Sun Aug 10 15:58:33 CDT 2008

On Sun, 2008-08-10 at 15:43 -0500, lixi at uchicago.edu wrote:
> Hi,
> 
> Today I ran a workflow including 3000 jobs with replication 
> enabled. 2999 jobs finished successfully and only one job is 
> hanging up. When taking a close look at the log file, I 
> found the hanging job id is 0-2800, so I execute the 
> following command to check the job:
> 
> [...]
> 2008-08-10 10:46:17,377-0500 DEBUG TaskImpl Task
> (type=JOB_SUBMISSION, identity=urn:0-2800-1-1218380053474) 
> setting status to Submitting
> 2008-08-10 10:46:18,848-0500 DEBUG TaskImpl Task
> (type=JOB_SUBMISSION, identity=urn:0-2800-1-1218380053474) 
> setting status to Submitted
> 2008-08-10 10:46:18,848-0500 DEBUG 
> WeightedHostScoreScheduler Submission time for Task
> (type=JOB_SUBMISSION, identity=urn:0-2800-1-1218380053474): 
> 1471ms. Score delta: -0.024897435897435895
> 2008-08-10 10:46:30,063-0500 DEBUG TaskImpl Task
> (type=JOB_SUBMISSION, identity=urn:0-2800-1-1218380053474) 
> setting status to Active
> 
> >From the log file, we can see that the submission of this 
> job wasn't finished.

Actually the job was submitted and it appears to be running.

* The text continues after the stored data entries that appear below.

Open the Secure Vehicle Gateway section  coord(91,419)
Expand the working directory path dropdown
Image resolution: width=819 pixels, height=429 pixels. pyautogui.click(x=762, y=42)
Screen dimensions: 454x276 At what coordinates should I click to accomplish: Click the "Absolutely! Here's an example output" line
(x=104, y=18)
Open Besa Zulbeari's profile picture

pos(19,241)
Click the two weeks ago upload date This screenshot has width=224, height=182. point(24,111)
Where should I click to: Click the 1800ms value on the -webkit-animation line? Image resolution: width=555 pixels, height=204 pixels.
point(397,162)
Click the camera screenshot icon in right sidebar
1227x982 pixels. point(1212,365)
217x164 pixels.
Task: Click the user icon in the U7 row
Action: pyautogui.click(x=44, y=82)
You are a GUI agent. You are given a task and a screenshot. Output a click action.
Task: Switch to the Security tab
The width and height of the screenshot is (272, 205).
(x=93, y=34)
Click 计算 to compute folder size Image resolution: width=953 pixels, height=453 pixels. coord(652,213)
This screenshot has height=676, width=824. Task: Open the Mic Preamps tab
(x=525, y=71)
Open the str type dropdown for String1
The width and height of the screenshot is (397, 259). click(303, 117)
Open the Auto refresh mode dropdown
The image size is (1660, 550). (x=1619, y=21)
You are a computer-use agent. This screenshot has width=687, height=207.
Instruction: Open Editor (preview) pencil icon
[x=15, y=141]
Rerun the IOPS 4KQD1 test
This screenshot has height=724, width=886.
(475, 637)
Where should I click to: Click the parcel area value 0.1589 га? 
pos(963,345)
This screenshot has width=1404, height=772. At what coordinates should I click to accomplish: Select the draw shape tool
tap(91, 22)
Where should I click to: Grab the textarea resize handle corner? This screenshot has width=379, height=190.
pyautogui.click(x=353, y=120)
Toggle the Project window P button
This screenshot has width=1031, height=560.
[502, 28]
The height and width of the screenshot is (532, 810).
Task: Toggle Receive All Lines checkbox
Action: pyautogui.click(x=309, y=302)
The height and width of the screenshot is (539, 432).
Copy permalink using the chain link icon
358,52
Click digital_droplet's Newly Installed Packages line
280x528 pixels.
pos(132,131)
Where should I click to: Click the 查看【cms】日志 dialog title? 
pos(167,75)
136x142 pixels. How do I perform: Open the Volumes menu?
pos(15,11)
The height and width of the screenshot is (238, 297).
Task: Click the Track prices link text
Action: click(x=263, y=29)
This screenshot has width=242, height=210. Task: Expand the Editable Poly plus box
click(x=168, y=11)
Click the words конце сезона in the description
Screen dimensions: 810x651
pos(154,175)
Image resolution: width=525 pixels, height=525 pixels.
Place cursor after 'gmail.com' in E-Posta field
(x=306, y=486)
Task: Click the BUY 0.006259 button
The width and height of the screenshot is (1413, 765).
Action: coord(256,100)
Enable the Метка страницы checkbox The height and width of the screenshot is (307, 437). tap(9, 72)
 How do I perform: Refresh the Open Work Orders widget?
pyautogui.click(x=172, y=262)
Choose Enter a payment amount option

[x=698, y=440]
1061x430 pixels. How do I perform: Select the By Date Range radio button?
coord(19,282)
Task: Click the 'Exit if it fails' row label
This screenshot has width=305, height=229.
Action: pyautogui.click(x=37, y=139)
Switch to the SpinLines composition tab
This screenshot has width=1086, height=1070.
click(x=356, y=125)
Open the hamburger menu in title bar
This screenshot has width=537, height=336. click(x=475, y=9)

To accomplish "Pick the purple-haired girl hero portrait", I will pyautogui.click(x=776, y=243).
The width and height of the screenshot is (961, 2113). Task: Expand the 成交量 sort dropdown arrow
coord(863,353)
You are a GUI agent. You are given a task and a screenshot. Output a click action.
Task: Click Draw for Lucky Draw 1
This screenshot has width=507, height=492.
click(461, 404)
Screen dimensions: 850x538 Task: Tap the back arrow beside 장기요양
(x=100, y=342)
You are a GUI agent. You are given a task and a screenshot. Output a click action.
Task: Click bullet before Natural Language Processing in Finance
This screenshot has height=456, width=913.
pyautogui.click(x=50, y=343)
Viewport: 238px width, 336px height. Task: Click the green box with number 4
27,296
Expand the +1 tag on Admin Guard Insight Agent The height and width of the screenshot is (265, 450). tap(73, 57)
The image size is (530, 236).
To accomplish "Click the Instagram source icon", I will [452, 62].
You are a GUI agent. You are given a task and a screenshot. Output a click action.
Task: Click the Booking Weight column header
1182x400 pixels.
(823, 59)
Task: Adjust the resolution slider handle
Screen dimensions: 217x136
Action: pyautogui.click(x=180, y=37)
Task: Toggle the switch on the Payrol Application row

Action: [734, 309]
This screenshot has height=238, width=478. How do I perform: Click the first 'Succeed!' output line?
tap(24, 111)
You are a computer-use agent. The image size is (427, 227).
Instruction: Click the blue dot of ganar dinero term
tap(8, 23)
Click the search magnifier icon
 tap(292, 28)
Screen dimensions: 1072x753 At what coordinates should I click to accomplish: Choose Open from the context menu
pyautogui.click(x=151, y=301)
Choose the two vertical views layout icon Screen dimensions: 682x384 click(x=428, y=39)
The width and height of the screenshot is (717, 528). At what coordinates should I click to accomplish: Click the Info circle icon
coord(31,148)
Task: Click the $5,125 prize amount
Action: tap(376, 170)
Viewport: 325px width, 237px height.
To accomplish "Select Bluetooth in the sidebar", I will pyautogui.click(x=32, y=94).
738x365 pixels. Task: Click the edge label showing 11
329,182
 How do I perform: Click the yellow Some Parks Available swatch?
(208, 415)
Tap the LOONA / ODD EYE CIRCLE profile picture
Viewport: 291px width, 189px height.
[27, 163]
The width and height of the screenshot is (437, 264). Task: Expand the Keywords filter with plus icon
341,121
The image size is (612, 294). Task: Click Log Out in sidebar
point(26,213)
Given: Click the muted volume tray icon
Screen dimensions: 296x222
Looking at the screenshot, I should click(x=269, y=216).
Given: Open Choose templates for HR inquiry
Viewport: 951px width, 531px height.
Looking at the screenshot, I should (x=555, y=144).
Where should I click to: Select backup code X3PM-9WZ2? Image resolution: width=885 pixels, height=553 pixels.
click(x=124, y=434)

>  So I think that this is why no 
> replicaiton job was generated for this job after so long a 
> time even with replication enabled.

Replication only works if the job is queued. This job seems to be
running. Though we're probably talking about the site going bad after
the job started to run causing the notifications of the job
completing/failing to not be sent.

> 
> This is my understanding. I wonder if I made any 
> misunderstanding. If my understanding is right, is there any 
> solution to this kind of situation?

It's not simple. If notification is unreliable it's impossible to
distinguish between a really long process and the notification having
been lost. That is if there is no information about how long the process
is.

So one solution would be to make "notifications" more reliable by
polling for the job status. But GRAM makes it really hard to do this
efficiently (each poll for each job involves one full SSL session
establishment).

The other solution is to put a cap on the process duration. So if the
job has a walltime spec, consider notifications lost if the job doesn't
complete in walltime + some_margin_of_error.

Mihael